Stored records
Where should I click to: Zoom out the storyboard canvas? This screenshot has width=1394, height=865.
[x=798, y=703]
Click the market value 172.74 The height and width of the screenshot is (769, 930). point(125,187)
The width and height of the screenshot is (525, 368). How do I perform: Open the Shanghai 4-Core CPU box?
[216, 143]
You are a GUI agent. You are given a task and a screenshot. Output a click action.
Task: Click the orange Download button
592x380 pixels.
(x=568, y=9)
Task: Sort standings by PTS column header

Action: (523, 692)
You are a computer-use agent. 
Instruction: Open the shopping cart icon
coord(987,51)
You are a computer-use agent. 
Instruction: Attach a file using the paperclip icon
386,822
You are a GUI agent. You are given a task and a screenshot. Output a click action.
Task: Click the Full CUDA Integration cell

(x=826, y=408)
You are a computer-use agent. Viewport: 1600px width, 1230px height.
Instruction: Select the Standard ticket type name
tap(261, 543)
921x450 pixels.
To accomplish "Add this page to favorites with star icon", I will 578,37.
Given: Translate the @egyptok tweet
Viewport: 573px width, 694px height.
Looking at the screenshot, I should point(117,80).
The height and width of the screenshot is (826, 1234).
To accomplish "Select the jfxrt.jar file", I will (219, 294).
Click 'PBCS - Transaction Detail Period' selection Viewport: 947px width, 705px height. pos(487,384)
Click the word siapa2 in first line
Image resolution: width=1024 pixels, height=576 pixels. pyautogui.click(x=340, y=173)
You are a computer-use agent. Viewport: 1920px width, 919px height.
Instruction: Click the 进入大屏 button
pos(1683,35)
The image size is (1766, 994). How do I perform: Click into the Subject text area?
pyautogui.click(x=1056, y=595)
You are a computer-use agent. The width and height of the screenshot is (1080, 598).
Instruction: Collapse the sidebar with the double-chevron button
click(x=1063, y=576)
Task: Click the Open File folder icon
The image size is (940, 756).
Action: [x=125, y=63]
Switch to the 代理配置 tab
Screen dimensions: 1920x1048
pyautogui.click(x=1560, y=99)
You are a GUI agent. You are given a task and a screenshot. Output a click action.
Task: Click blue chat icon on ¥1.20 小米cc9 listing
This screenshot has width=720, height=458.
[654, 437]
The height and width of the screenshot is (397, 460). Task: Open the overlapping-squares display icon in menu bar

**Brief:** Each line from the one containing "This screenshot has width=720, height=458." through the last line of the entries above is to be returned exactly, and no others.

**Answer below:**
This screenshot has width=720, height=458.
[654, 437]
The height and width of the screenshot is (397, 460). Task: Open the overlapping-squares display icon in menu bar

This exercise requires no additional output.